Developer Tools

How Robustly do LLMs Understand Execution Semantics?

A new study reveals frontier models like GPT-5.2 struggle with code robustness despite near-perfect benchmark scores.

Deep Dive

A new study from researchers Claudio Spiess, Prem Devanbu, and Earl T. Barr reveals a significant weakness in how large language models understand code. The paper, titled 'How Robustly do LLMs Understand Execution Semantics?', tested models on a program-output prediction task using the CRUXEval benchmark. The findings show a stark divergence: OpenAI's frontier model GPT-5.2 achieved a near-perfect 99% accuracy on original, unperturbed code but saw its performance plummet by 20-24% when faced with semantically equivalent but syntactically perturbed inputs. This suggests the model may rely heavily on sophisticated pattern matching rather than developing a robust internal world model of code execution.

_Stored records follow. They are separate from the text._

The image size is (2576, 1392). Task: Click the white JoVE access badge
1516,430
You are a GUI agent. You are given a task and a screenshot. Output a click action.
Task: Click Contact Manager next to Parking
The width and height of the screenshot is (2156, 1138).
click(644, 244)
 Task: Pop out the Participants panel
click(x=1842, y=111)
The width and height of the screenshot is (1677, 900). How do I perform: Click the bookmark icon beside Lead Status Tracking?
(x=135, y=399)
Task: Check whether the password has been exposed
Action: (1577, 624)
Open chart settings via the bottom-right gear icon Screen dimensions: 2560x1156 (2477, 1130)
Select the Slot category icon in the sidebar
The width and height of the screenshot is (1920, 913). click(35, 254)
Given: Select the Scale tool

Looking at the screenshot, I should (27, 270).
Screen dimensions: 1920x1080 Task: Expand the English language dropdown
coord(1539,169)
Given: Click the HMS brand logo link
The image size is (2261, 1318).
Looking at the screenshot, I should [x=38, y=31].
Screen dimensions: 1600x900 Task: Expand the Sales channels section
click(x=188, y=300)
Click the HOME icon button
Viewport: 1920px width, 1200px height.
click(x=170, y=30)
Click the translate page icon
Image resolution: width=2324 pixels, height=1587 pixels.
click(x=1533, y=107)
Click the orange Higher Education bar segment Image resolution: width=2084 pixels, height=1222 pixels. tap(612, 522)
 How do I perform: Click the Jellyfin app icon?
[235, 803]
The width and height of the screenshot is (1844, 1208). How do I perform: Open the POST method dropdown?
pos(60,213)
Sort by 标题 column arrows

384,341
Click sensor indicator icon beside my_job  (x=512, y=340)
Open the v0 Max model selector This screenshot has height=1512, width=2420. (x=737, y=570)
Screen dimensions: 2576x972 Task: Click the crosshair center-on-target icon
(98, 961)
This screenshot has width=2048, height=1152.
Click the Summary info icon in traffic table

In contrast, open-source reasoning models like the DeepSeek-R1 family demonstrated more stable, albeit lower, performance—maintaining accuracies between 38% and 67% across both original and perturbed inputs. The research also uncovered a specific vulnerability: most models performed significantly worse at predicting the behavior of code that raises exceptions, and their performance varied depending on the type of exception. The authors evaluated potential remedies for this deficiency and established the value of using code perturbation as a critical method for evaluating the true understanding of code models, moving beyond static benchmark scores.

Key Points
  • GPT-5.2's accuracy dropped 20-24% on perturbed code inputs despite a 99% score on the original CRUXEval benchmark.
  • Open-source models like DeepSeek-R1 showed more stable performance (38-67% accuracy) across both original and transformed code.
  • All models struggled significantly with predicting code behavior that results in exceptions, revealing a common weakness in semantic understanding.

Why It Matters

This exposes a critical gap between benchmark performance and real-world coding reliability, impacting developers who trust AI for code generation and review.